Updated 1997 by PEG.
Updated 1992 by SIC.
Original by Robert Firth.
These are the props. You own a barn, 40 metres long, with automatic doors at either end, that can be opened and closed simultaneously by a switch. You also have a pole, 80 metres long, which of course won't fit in the barn.
Now someone takes the pole and tries to run (at nearly the speed of light) through the barn with the pole horizontal. Special relativity (SR) says that a moving object is contracted in the direction of motion: this is called the Lorentz contraction. So, if the pole is set in motion lengthwise, it will contract in the reference frame of a stationary observer.
You are that observer, sitting on the barn roof. You see the pole coming towards you, and it has contracted to a bit less than 40 metres, in your reference frame. (Does it actually look shorter to you? See Can You See the Lorentz-Fitzgerald Contraction? for the surprising answer. But in any case, you would measure its length as a bit less than 40 metres.)

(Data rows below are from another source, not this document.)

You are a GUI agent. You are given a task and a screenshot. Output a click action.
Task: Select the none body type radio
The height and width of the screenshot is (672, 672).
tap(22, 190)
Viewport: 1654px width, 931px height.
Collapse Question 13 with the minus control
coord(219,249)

So, as the pole passes through the barn, there is an instant when it is completely within the barn. At that instant, you close both doors simultaneously, with your switch. Of course, you open them again pretty quickly, but at least momentarily you had the contracted pole shut up in your barn. The runner emerges from the far door unscathed.
But consider the problem from the point of view of the runner. He will regard the pole as stationary, and the barn as approaching at high speed. In this reference frame, the pole is still 80 metres long, and the barn is less than 20 metres long. Surely the runner is in trouble if the doors close while he is inside. The pole is sure to get caught.

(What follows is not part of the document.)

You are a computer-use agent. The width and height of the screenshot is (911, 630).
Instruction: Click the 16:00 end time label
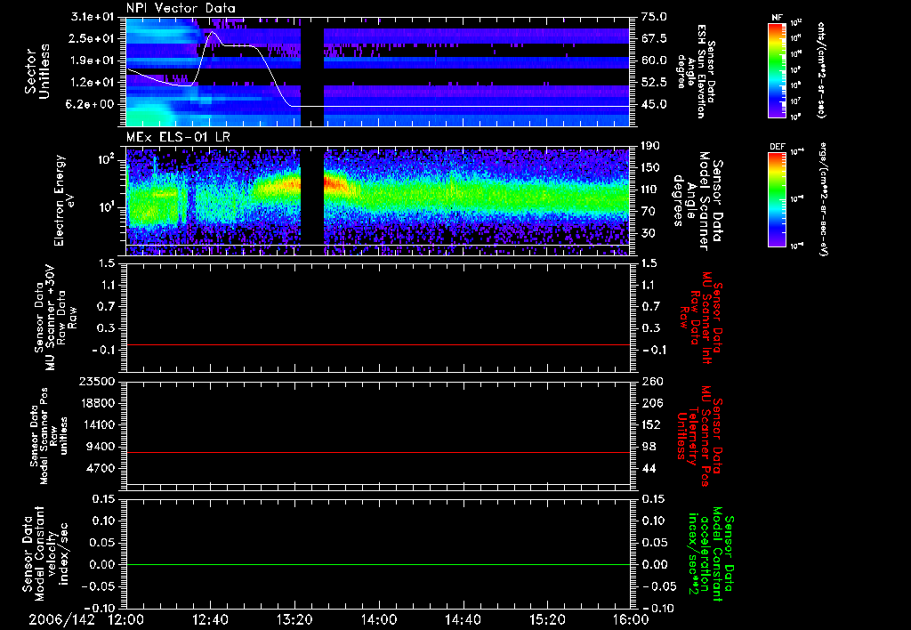coord(630,619)
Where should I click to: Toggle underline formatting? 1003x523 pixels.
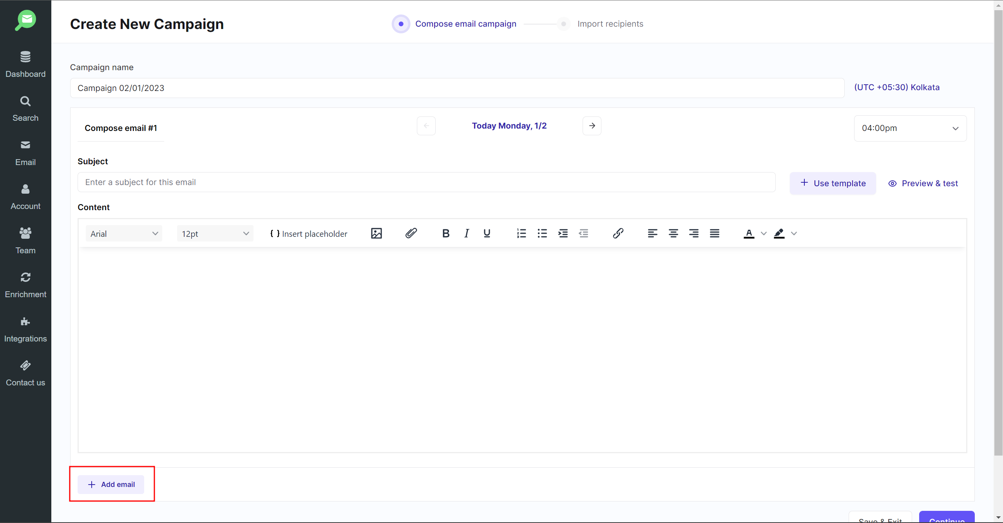(x=487, y=234)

Does the pole get caught in the door or not? We can't have it both ways. This is the "Barn-pole paradox". The answer is buried in the misuse of the word "simultaneously" back in the first sentence of our story. In SR, events separated in space that are simultaneous in one frame of reference need not be simultaneous in another frame of reference. The closing of the two doors are two such events.
SR explains that the two doors are never closed at the same time in the runner's frame of reference. So there is always room for the pole. In fact, the Lorentz transformation for time is
t'=(t-vx/c2)/sqrt(1-v2/c2)
It's the vx term in the numerator that causes the mischief here. In the runner's frame, the more distant event (larger x) happened earlier than the closer event: the far door was closed first. It opens before he gets there, and the near door closes behind him. Safe again—either way you look at it, provided you remember that simultaneity is not a constant of physics.

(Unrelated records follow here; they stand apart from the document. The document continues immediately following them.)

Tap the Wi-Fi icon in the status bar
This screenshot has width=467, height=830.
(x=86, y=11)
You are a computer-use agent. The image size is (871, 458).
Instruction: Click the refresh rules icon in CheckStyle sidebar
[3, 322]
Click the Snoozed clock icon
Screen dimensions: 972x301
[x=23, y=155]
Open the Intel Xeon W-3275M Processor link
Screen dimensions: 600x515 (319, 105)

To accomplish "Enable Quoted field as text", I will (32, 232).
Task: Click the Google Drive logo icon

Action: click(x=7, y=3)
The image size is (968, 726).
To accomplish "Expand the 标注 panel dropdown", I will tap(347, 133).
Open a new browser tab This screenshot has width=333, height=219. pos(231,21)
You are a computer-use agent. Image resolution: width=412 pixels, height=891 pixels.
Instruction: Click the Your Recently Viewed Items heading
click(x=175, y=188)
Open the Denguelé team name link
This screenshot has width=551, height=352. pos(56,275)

If the doors are kept shut, the rod will certainly smash into the barn door at one end. If the door withstands this, the leading end of the rod will come to rest in the frame of reference of the stationary observer. There can be no such thing as a rigid rod in relativity, so the trailing end will not stop immediately, and the rod will be compressed beyond the amount that it was Lorentz contracted. If it does not explode under the strain and is sufficiently elastic, it will come to rest and start to spring back to its natural shape; but, since it is longer than the barn, its other end is now going to crash into the back door. The rod will then be trapped in a compressed state inside the barn.
References: Taylor and Wheeler's Spacetime Physics is the classic. Feynman's Lectures are interesting as well.